What is the technical principle of 3D vision sensors? Does this technology not require large models for training? If it does not require large model training, how can we ensure that robots equipped with our company's 3D vision sensors can recognize all objects or people?

0
Occipital-UW: Hello! There are many principles of 3D vision sensing technology, such as structured light, binocular stereo vision, ToF, etc., among which binocular stereo vision is closer to human binocular vision. Occipital has a full-field layout of 3D vision perception technology, including six mainstream 3D vision perception technology routes such as structured light, iToF, binocular, dToF, Lidar and industrial 3D measurement. At present, 3D vision perception technology is mainly used for the acquisition of video streams such as RGB, IR, Depth, etc. Recognition is performed on the basis of these video streams.
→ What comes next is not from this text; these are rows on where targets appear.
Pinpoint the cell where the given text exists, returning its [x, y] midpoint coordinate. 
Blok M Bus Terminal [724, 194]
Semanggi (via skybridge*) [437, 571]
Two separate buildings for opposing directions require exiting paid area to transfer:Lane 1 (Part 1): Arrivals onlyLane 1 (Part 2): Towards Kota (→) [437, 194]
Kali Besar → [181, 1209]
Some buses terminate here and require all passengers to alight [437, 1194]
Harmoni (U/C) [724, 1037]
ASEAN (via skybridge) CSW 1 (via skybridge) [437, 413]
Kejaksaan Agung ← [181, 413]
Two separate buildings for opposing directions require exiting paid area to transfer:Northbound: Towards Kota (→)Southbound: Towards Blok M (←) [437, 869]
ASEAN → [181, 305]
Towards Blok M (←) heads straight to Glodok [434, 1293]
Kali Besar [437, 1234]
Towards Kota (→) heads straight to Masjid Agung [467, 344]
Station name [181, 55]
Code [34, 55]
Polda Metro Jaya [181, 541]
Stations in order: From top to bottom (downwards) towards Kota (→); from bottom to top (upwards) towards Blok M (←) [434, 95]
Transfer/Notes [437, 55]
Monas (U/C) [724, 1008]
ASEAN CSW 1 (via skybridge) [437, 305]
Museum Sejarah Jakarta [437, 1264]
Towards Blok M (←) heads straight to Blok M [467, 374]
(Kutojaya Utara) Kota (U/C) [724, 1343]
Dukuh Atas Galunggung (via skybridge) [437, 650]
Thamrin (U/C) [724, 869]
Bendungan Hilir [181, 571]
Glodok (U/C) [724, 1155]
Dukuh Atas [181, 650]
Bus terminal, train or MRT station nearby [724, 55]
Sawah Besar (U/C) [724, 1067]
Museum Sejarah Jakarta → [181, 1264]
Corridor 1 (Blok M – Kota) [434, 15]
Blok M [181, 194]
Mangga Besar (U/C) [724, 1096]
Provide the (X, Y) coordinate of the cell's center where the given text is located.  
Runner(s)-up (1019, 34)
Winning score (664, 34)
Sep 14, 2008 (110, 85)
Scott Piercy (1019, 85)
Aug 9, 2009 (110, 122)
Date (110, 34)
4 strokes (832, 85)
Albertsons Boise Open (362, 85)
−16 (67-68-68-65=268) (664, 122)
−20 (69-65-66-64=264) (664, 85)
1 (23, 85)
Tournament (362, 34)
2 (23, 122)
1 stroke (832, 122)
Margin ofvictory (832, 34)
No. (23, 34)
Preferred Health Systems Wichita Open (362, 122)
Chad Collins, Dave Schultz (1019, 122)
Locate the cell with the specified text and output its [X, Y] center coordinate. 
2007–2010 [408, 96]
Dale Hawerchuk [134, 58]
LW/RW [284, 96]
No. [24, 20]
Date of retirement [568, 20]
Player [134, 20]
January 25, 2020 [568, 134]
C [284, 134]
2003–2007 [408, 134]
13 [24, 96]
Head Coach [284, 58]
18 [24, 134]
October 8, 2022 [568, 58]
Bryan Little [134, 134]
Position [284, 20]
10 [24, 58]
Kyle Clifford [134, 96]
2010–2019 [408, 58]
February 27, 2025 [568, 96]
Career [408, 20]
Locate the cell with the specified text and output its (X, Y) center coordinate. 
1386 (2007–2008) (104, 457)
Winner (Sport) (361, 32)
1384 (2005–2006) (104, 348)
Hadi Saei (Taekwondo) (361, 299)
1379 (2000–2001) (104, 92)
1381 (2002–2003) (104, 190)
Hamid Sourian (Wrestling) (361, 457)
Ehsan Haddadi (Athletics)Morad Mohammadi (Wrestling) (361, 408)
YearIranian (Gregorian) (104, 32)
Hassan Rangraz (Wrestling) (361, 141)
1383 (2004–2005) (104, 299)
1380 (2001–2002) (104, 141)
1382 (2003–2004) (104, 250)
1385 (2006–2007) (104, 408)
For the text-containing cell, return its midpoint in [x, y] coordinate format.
There is no large model training in the multimodal video stream acquisition link (3D vision perception technology itself does not necessarily require a large model for training, but requires the three-dimensional data obtained by the sensor to be combined with the relevant comparison algorithm to achieve the recognition of faces, human bodies or objects), but it is constantly tried out through the experience of 3D vision sensing experts and engineering micro-innovation. At present, we have also begun to try to use models for Depth estimation in binocular stereo vision. In the future, there will be opportunities to adapt to more complex environments through models and obtain more complete RGB-D data. Thank you for your attention and support to the company!